What to do :: Copy all the records word for word, apart from any pictures.

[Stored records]

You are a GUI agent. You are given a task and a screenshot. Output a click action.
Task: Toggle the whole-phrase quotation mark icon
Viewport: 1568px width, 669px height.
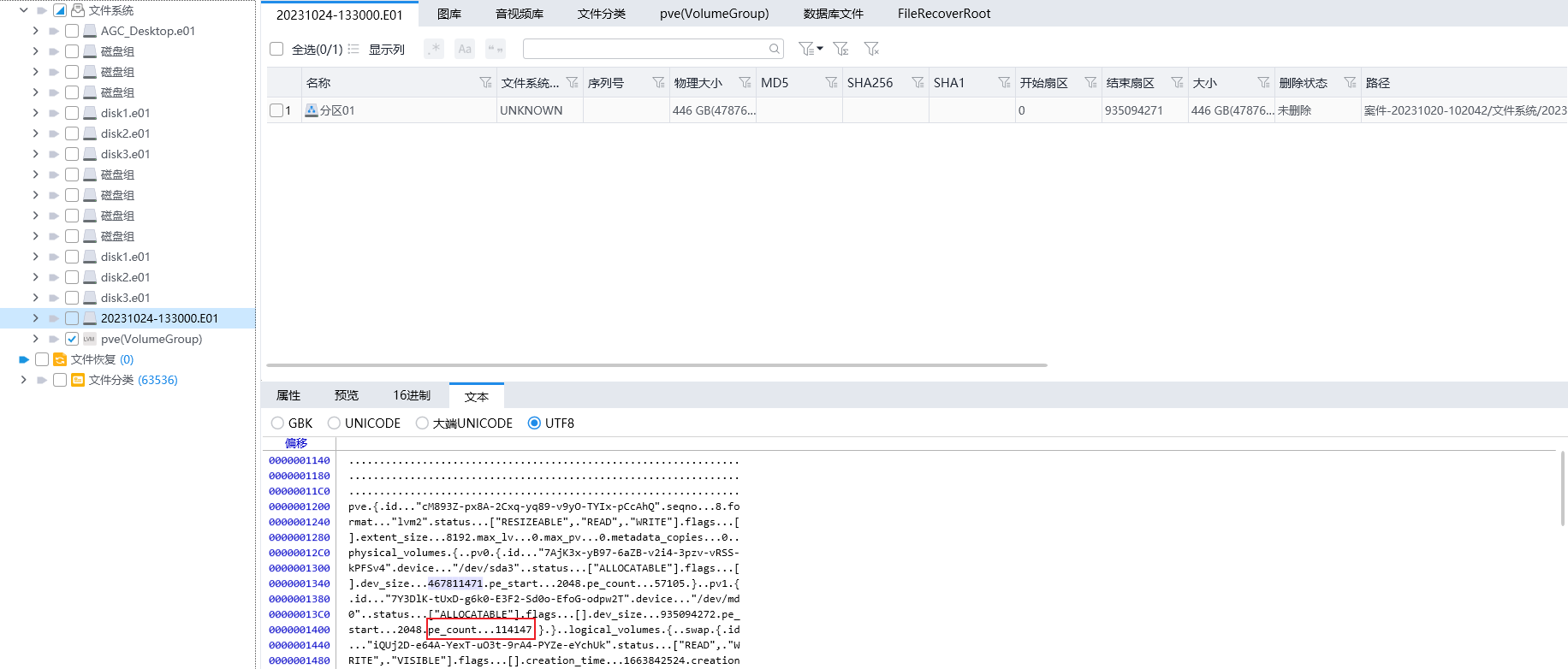[496, 49]
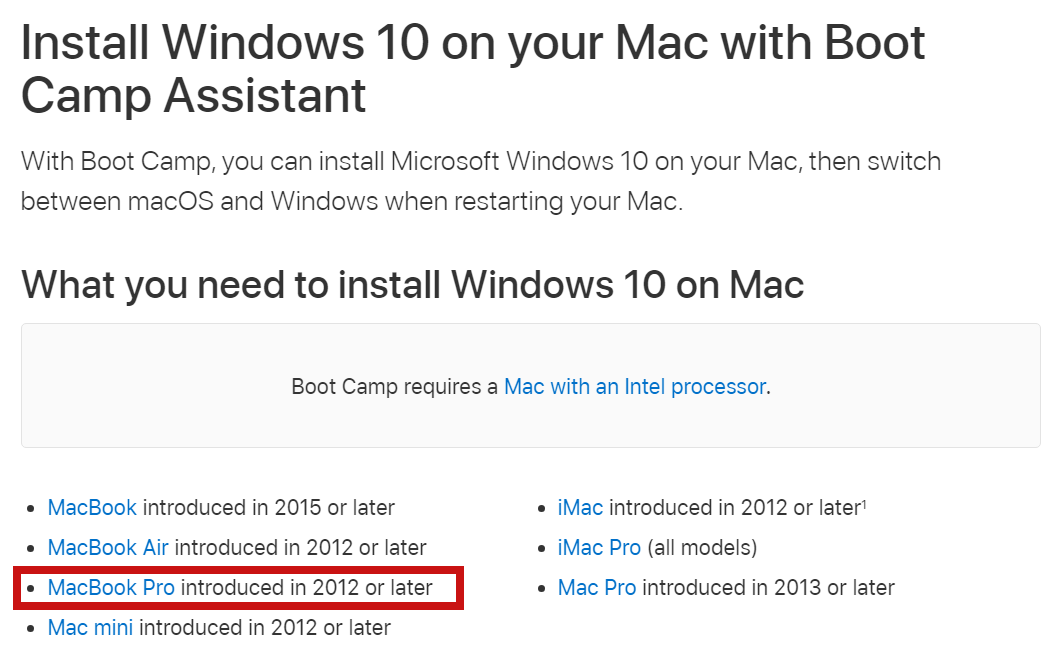This screenshot has height=660, width=1059.
Task: Click the bullet point before MacBook Air
Action: 30,549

Output of the exercise ::
You are a GUI agent. You are given a task and a screenshot. Output a click action.
Task: Toggle the whole-phrase quotation mark icon
Viewport: 1568px width, 669px height.
[496, 49]
This screenshot has height=660, width=1059.
Task: Click the bullet point before MacBook Air
Action: 30,549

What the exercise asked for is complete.